Tal como no resto do país, a população local vive com dificuldades na Boa Vista. Os residentes de Sal Rei, capital da ilha e única povoação que se divide em duas freguesias, não têm direito a salário mínimo - a introdução deste é uma promessa política -, vivem em casas onde as quebras de energia eléctrica são constantes e o abastecimento de água e de saneamento é mínimo e de má qualidade. Há gente que chega a usar a água do mar dentro de casa, quando a falta deste líquido se agudiza. Por razões meteorológicas, nunca seria fácil viver aqui segundo os cânones urbanísticos europeus, quanto mais não seja porque chuva é coisa que não abunda por aqui. Dada a falta de estradas alcatroadas, a maneira mais fácil de circular é em veículos todo-o-terreno, que se podem alugar (jipes e moto 4) em Sal Rei, por exemplo. Se a preferência recair sobre as moto 4, então há outras hipóteses de aluguer junto a hotéis e resorts.
A viagem entre o pequeno aeroporto e o hotel é curta e permite uma pequena antevisão do que por ali se encontra. O tom amarelo ocre que faz lembrar o deserto é pontuado aqui e ali por uns riscos verdes, um oásis com palmeiras, umas acácias ou umas tamareiras. A Floresta Clotilde, para leste, é um ponto a descobrir. Se prefere não conduzir, alugue um táxi - que aqui são carrinhas pick up e carros todo-o-terreno - e deixe-se guiar pelo motorista. Quando se avista o hotel, dá a sensação de que se está algures em Marrocos. A arquitectura do Iberostar, um hotel de quatro estrelas que vai passar a cinco estrelas em Novembro, activa a memória fotográfica guardada no Norte da África continental. Ainda longe, já se avistam campos de jogos, para futebol, basquetebol ou ténis, e também um auditório ao ar livre, equipamentos que fazem parte desta unidade que convidou a Fugas para esta escapadela de fim-de-semana.

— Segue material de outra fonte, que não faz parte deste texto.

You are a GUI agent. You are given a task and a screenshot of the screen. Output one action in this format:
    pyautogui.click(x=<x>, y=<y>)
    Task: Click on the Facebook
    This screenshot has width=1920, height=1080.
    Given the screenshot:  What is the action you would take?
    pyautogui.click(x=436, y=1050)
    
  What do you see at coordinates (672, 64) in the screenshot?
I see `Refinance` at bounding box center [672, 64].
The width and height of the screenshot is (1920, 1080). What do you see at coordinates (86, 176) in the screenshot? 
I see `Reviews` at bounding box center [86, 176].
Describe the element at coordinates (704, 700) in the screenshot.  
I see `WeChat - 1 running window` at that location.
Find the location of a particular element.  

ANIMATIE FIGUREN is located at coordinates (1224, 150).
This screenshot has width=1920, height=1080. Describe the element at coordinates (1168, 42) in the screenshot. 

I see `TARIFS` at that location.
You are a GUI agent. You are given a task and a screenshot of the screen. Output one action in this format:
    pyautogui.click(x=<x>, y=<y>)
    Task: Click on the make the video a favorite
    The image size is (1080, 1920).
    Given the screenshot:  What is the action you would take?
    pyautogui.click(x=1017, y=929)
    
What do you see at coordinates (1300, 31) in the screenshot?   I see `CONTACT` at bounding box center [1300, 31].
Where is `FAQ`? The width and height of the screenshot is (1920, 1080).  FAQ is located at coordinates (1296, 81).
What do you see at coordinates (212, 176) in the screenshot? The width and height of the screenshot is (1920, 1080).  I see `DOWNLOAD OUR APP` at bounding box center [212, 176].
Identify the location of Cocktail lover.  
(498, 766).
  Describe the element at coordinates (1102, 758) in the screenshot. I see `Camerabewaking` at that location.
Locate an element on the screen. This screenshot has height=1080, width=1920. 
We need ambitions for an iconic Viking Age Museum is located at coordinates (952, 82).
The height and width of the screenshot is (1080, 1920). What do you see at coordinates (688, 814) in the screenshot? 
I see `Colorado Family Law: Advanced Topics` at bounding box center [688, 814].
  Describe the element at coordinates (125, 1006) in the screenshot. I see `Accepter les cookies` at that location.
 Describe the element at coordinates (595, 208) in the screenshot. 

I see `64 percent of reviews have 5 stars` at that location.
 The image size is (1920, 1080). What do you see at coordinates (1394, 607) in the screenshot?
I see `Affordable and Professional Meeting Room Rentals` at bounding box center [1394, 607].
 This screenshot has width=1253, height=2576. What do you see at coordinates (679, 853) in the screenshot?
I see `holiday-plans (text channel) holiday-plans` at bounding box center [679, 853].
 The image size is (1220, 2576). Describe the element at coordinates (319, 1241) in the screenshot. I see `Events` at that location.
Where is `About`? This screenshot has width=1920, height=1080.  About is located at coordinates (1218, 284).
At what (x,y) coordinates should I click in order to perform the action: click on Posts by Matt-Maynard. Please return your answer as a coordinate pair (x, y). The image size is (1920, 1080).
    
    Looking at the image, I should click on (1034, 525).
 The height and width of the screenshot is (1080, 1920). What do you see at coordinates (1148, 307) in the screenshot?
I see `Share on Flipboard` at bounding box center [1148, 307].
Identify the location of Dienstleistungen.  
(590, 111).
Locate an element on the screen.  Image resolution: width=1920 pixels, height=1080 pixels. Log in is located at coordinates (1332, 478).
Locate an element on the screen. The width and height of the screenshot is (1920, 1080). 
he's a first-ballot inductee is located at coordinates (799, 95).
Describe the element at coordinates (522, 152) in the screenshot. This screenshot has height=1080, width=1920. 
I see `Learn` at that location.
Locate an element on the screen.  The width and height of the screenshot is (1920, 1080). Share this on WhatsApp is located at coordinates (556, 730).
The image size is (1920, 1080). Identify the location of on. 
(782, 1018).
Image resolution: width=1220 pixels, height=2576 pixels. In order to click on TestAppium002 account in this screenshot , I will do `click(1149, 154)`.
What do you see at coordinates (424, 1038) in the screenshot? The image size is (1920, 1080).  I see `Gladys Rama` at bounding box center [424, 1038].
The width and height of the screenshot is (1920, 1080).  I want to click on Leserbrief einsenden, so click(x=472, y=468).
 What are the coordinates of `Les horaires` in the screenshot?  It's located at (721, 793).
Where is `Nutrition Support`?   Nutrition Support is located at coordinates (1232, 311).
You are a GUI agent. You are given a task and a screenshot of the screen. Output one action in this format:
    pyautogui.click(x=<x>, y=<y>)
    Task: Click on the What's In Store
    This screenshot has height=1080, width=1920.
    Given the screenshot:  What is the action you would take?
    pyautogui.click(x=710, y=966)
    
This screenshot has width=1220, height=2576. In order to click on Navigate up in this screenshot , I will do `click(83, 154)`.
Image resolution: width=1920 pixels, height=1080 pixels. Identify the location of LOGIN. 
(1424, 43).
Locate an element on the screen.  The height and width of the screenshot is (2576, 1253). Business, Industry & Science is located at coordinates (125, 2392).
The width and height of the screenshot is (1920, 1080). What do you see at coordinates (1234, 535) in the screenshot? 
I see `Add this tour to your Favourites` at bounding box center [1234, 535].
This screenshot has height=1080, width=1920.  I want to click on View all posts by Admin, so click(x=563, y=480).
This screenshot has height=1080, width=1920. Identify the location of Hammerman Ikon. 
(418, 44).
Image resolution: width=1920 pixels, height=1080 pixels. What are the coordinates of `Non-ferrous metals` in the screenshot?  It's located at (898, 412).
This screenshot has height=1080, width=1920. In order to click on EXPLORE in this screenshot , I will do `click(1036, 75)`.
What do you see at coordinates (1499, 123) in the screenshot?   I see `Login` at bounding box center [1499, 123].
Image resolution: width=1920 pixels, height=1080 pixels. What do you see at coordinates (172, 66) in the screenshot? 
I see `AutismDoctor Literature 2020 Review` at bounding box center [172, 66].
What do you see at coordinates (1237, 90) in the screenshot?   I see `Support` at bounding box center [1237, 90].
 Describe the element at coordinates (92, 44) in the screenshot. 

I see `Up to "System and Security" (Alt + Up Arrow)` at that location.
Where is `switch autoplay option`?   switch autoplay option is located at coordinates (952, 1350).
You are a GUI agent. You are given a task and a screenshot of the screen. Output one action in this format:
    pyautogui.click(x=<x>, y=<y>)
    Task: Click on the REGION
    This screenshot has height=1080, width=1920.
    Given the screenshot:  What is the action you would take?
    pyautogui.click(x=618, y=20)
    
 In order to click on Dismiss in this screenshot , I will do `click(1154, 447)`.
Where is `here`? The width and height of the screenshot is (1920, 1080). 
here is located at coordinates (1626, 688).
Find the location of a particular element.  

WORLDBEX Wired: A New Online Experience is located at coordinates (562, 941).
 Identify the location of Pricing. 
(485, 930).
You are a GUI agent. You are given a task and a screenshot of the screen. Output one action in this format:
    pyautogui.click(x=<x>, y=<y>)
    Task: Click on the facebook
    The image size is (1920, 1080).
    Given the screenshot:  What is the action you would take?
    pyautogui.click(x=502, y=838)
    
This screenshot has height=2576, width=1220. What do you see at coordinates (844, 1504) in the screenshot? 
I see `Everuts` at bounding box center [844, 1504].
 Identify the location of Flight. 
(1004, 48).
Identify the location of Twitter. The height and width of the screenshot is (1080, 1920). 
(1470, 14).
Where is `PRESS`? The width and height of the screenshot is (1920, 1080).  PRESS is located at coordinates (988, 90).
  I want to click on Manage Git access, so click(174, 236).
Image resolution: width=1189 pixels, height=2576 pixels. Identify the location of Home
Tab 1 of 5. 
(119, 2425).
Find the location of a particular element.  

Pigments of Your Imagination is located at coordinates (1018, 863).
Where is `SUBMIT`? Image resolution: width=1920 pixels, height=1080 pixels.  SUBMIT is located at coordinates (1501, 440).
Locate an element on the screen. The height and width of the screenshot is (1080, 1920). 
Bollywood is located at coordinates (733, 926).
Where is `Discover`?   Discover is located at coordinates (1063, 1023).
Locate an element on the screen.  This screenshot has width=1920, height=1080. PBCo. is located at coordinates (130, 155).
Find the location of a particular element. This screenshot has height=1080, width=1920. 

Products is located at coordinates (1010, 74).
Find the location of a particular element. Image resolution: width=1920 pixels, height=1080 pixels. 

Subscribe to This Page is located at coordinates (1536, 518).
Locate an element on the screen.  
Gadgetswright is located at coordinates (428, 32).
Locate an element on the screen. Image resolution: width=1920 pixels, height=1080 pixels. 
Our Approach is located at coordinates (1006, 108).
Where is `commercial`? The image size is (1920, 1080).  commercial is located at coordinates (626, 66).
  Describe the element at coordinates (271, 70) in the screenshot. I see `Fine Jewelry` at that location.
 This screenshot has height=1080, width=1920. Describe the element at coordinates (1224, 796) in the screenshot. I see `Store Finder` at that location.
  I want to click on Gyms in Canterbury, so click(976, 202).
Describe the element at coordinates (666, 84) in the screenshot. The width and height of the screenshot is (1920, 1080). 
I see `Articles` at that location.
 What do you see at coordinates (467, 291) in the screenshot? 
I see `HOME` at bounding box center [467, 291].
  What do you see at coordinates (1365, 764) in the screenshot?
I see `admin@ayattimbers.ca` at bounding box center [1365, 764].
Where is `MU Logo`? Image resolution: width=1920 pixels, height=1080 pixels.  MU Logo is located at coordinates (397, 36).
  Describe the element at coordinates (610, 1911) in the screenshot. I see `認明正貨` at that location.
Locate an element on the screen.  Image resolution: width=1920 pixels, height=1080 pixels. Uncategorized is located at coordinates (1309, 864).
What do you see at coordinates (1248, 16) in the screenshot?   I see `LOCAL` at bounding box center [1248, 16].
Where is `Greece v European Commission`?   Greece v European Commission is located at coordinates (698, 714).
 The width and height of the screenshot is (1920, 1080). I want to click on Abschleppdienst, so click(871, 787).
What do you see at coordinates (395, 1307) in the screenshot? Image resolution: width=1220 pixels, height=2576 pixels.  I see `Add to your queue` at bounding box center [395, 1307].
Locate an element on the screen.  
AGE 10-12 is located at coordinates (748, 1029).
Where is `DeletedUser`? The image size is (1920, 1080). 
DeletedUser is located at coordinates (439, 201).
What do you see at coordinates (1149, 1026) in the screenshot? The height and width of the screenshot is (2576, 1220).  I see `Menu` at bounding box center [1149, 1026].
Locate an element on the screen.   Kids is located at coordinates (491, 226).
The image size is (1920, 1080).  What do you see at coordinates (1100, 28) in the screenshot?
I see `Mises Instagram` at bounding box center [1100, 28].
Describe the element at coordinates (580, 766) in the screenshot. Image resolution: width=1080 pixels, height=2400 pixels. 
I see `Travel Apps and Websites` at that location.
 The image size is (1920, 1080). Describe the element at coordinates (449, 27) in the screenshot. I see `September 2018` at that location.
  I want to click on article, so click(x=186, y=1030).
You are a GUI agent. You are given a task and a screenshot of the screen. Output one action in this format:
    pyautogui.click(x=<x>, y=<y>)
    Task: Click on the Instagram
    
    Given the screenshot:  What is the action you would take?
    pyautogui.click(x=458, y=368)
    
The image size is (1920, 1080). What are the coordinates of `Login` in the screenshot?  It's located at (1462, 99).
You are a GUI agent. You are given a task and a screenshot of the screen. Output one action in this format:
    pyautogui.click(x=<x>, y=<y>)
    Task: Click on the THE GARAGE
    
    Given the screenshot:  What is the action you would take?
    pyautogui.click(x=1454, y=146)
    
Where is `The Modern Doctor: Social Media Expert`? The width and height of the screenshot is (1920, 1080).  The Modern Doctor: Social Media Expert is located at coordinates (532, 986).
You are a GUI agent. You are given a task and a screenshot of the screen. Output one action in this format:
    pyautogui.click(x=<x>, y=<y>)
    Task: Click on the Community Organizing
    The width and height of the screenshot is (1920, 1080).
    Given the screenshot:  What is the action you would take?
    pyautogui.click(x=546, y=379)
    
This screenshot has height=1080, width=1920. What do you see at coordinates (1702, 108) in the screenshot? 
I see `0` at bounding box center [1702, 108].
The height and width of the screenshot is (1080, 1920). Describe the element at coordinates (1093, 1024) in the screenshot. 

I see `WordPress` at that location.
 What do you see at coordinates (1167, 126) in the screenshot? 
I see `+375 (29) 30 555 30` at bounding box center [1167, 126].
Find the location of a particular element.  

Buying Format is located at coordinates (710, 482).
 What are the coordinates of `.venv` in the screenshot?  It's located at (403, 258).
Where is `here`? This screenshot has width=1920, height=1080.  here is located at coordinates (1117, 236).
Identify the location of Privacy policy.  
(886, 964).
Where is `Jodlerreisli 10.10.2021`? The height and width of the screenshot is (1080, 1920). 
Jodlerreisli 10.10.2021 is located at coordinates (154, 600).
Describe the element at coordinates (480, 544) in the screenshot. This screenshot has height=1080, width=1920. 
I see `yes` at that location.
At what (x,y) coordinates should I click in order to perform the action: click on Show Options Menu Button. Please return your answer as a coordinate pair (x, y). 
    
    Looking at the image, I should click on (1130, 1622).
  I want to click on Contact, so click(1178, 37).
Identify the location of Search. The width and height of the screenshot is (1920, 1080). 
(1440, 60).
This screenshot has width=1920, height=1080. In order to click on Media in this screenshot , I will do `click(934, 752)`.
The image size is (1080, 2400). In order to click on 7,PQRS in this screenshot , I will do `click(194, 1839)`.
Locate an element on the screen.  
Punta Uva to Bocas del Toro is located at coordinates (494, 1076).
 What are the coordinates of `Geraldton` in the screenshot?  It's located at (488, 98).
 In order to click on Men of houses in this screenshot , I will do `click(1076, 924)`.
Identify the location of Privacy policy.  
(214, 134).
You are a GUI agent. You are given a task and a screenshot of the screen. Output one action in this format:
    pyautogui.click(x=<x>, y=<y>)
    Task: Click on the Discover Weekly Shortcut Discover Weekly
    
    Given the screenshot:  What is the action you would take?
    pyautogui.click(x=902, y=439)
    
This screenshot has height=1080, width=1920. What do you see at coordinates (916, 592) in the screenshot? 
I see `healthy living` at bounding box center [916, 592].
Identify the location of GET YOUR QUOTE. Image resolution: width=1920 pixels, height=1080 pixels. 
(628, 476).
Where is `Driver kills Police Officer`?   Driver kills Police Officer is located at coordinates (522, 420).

Da recepção do hotel avista-se a piscina de água salgada. Na verdade são três tanques distintos, um para crianças, outro para toda a gente e um outro que parece ser a continuação da linha do horizonte que se vê ao fundo, azul-céu por cima, azul-turquesa do mar por baixo. A vista é idílica, ideal para quem vem de um país afogado em dívida e que acabou de pedir aos seus trabalhadores o pagamento de um imposto extraordinário. Ali sim, vê-se algo por que vale a pena pagar.
A maior parte dos funcionários são locais, falam português e crioulo. A administração do hotel é hispânica e entre os clientes há muitos portugueses, mas também gente alourada, provavelmente do Norte da Europa, onde a oferta turística de Cabo Verde já ganhou muita popularidade. A caminho dos quartos, ouve-se um pouco de italiano, ouve-se ainda menos espanhol - apesar da proximidade do arquipélago das Canárias, o mercado espanhol ainda não percebeu que pode ter mais e melhor a curta distância, com menos gente.
Isto deve ser pecado
Claro que a ampliação do aeroporto com uma nova pista e os muitos compromissos assumidos tanto pelo Governo cabo-verdiano como pela autarquia de Sal Rei significam que a Boa Vista irá, no futuro, encher-se com mais turistas. O que significa que a terra enfrentará em breve um dilema: como crescer sem matar a autenticidade? Esta é a questão central para destinos como a Boa Vista, cujo encanto resulta sobretudo do facto de a ilha estar praticamente intacta. Sendo a terceira maior em termos de área, a Boa Vista tem poucos habitantes; um dia na praia é um dia sem vizinhos; pode-se palmilhar quilómetros de areia sem ver mais ninguém a não ser pequenas cabras ou até burros que ficam por ali a mastigar debaixo de um sol por vezes impiedoso. Não há melhor que isto para quem procura sossego, e as alternativas de praia são variadas.